Written instruction: Render the lines of the data below as a JSON list of strings, one string per line and no blank lines, starting at the line that contains "Where should I click to: Click the heart" and ending at the line that contains "point(245,191)", both included.

Data entries
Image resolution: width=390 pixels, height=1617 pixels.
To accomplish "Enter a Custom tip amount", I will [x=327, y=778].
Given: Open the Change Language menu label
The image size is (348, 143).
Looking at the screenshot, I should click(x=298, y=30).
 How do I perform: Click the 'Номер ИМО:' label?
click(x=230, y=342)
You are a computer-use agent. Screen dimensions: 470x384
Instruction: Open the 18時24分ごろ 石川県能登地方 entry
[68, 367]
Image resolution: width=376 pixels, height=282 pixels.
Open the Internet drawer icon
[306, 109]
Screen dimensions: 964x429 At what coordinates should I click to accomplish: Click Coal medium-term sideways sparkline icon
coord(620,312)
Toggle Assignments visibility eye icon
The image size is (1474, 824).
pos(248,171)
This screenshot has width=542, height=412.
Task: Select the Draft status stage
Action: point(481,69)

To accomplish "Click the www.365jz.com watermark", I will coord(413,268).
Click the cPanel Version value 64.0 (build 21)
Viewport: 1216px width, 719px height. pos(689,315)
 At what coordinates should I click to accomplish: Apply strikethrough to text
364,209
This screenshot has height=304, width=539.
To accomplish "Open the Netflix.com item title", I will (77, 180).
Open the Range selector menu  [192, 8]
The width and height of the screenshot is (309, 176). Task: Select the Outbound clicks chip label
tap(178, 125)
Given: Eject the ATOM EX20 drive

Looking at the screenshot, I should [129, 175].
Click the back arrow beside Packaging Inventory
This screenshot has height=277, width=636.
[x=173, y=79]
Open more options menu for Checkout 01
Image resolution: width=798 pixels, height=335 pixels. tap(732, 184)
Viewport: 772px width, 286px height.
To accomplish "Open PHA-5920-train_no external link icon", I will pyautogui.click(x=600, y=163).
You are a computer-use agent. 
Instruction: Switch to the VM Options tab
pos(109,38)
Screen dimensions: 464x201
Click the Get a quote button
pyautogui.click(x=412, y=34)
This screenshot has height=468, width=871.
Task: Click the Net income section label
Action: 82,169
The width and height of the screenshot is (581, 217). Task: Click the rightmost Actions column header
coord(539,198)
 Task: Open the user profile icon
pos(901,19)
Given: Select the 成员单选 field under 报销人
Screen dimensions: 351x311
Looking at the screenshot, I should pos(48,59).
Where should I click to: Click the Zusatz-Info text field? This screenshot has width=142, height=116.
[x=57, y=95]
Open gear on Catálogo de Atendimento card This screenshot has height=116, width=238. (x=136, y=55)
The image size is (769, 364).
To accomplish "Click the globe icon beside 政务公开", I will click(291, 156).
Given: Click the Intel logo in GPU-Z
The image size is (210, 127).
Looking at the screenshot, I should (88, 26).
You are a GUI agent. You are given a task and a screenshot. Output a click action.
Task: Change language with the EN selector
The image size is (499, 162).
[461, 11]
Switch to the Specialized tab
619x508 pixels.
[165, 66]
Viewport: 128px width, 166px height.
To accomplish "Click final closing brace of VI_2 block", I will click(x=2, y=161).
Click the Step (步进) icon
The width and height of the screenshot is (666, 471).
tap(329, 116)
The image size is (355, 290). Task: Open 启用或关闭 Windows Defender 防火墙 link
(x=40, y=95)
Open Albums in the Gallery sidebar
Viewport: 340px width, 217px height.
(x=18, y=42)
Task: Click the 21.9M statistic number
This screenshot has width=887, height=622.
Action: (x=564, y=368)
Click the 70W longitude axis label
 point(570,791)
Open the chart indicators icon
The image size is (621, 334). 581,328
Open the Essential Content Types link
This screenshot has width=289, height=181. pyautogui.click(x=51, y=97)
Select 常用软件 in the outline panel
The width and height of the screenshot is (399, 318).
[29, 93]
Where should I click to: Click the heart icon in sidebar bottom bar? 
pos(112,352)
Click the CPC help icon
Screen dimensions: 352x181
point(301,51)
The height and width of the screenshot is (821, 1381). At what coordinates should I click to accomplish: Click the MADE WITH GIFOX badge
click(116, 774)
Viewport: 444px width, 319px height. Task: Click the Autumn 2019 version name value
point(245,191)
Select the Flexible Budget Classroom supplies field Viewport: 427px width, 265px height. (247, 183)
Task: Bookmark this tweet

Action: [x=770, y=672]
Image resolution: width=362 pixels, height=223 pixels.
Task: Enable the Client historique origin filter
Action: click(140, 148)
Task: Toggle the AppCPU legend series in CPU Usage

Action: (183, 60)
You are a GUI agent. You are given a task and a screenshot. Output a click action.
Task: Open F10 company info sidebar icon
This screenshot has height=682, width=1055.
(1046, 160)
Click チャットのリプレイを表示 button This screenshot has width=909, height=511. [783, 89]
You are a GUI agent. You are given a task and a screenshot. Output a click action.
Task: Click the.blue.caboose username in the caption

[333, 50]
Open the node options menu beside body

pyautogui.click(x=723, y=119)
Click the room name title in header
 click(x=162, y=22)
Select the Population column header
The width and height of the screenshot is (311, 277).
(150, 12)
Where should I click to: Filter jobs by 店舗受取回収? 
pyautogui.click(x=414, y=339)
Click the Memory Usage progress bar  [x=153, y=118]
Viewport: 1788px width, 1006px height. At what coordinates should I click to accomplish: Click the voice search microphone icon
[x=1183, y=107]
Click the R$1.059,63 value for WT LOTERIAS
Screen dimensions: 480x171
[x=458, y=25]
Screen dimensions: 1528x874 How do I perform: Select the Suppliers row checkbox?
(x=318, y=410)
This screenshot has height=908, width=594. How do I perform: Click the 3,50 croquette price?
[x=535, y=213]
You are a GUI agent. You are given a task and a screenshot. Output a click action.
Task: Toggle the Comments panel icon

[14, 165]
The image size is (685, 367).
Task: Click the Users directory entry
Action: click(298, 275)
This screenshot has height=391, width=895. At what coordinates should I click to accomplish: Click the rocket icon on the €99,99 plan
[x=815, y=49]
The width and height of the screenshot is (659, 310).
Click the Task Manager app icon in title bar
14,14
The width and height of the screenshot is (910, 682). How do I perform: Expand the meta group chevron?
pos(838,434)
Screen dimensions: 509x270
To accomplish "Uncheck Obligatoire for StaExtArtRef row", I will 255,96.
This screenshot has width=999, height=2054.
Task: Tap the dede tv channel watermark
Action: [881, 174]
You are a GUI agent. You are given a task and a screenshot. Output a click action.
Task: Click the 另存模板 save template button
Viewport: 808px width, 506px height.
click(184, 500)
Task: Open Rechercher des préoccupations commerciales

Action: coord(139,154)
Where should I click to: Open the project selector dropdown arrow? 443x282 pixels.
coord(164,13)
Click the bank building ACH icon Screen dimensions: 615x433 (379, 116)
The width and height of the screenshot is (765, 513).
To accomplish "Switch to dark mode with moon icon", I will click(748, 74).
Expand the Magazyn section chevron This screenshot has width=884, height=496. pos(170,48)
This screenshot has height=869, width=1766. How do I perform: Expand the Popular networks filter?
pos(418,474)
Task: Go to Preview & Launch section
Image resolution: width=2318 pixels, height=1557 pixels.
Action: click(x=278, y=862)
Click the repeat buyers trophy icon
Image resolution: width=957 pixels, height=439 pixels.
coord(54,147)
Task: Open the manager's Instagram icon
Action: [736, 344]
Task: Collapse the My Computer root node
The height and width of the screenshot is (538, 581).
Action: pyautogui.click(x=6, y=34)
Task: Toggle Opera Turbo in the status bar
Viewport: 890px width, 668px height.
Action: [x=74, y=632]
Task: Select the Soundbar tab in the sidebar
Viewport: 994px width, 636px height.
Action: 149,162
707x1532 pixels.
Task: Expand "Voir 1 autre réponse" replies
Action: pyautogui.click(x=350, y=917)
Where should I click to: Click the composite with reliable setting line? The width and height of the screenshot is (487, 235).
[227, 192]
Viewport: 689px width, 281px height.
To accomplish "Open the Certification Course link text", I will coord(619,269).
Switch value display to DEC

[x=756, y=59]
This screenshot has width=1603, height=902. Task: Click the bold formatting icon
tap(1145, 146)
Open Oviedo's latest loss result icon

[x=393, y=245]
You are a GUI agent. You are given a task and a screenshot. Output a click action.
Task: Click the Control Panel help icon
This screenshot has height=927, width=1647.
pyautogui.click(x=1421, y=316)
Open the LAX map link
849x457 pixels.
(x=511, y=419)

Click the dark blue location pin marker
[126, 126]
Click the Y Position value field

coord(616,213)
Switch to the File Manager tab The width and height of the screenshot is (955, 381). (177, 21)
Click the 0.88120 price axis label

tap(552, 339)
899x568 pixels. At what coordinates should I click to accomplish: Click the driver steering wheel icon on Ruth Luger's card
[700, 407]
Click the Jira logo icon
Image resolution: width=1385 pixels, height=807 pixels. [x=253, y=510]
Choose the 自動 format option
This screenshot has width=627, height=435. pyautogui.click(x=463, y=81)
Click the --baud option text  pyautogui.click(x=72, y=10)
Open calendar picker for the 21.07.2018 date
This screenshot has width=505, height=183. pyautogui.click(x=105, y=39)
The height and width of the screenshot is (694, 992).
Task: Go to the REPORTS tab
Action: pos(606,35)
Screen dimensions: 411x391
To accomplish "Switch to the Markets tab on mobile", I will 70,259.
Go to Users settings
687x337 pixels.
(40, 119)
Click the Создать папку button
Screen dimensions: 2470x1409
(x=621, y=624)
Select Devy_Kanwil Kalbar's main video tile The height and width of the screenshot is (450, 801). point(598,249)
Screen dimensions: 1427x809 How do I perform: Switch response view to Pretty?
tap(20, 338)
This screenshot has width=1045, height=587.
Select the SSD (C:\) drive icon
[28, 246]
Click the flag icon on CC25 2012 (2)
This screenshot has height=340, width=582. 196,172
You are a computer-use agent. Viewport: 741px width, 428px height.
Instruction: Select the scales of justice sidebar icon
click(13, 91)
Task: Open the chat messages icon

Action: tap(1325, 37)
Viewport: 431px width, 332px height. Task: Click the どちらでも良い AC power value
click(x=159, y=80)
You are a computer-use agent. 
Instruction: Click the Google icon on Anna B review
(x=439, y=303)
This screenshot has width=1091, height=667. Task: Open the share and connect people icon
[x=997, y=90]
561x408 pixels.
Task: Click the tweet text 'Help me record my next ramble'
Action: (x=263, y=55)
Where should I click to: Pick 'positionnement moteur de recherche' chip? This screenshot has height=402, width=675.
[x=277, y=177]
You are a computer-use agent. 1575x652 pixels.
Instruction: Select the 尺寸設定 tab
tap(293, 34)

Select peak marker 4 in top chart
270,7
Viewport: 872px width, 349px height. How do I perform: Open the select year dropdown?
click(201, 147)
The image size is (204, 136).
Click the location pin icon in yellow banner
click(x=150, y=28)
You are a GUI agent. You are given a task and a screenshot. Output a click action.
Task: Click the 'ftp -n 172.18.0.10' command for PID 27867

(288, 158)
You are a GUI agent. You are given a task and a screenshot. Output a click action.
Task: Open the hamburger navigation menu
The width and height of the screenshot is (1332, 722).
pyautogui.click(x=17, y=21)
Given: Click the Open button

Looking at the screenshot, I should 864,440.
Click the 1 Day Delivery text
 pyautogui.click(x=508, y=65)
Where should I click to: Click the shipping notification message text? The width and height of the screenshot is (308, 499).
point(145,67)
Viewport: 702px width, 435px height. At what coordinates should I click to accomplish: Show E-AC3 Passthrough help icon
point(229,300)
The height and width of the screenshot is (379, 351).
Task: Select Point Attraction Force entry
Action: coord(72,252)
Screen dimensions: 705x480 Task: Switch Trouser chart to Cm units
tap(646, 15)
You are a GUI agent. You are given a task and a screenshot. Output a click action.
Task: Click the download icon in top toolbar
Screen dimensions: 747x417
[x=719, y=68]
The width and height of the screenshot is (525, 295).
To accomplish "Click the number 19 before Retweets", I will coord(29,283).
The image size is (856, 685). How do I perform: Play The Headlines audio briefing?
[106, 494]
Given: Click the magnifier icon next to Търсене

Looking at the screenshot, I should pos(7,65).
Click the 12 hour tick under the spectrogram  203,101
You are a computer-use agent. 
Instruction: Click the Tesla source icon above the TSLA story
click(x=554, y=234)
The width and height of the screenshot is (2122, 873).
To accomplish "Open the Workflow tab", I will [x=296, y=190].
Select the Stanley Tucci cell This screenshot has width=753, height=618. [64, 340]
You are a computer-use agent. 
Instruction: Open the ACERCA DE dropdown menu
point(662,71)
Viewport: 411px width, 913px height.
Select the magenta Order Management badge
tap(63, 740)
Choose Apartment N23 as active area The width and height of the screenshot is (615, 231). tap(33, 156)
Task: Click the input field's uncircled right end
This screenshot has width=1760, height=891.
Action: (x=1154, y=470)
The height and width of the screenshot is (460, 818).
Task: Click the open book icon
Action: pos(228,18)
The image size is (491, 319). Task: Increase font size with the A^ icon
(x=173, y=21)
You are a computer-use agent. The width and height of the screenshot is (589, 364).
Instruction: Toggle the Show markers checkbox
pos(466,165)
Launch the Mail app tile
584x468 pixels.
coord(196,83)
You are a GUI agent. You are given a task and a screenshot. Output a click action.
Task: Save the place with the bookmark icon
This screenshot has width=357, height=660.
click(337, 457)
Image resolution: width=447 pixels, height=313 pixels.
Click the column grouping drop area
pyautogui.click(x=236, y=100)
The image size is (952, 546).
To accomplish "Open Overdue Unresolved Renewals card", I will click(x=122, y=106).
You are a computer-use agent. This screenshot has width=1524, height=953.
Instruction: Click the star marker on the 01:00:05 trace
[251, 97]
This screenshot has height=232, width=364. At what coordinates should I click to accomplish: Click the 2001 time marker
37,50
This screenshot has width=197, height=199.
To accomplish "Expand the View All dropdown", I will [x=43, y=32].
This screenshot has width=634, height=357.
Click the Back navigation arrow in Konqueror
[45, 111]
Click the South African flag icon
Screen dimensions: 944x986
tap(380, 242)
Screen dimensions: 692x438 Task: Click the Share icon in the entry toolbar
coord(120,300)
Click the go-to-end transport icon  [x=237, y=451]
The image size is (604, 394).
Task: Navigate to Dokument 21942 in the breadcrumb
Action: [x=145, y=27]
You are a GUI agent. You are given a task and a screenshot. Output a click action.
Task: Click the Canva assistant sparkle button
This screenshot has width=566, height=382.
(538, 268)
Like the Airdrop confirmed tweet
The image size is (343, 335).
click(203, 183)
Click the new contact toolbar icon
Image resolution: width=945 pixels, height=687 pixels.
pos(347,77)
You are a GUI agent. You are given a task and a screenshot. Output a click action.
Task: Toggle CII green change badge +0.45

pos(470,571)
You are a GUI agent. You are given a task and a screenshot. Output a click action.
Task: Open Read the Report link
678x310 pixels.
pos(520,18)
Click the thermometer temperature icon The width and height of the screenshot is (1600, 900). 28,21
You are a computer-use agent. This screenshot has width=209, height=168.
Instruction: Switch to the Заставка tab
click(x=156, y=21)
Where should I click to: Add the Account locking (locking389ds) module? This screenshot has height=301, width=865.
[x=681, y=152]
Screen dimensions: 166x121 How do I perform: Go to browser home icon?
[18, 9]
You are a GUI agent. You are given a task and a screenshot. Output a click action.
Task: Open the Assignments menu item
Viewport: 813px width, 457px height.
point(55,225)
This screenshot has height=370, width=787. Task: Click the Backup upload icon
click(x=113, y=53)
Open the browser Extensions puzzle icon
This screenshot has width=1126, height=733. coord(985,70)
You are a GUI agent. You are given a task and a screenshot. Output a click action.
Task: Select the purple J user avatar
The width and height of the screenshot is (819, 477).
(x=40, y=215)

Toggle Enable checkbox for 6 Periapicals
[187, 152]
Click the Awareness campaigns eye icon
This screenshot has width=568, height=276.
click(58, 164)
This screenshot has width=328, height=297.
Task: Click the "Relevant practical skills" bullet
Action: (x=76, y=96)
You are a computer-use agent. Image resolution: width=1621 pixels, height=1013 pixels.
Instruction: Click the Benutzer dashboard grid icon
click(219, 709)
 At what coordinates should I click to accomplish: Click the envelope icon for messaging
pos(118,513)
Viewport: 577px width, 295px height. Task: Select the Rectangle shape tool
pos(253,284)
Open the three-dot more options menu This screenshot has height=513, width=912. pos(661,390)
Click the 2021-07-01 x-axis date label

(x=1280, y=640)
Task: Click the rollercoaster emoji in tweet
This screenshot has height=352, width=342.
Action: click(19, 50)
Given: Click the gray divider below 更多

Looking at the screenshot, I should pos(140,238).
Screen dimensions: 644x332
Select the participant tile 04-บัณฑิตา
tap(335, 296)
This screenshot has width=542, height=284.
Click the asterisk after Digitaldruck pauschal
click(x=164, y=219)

Solution for this task:
[
  "Where should I click to: Click the heart icon in sidebar bottom bar? ",
  "pos(112,352)",
  "Click the CPC help icon",
  "Screen dimensions: 352x181",
  "point(301,51)",
  "The height and width of the screenshot is (821, 1381). At what coordinates should I click to accomplish: Click the MADE WITH GIFOX badge",
  "click(116, 774)",
  "Viewport: 444px width, 319px height. Task: Click the Autumn 2019 version name value",
  "point(245,191)"
]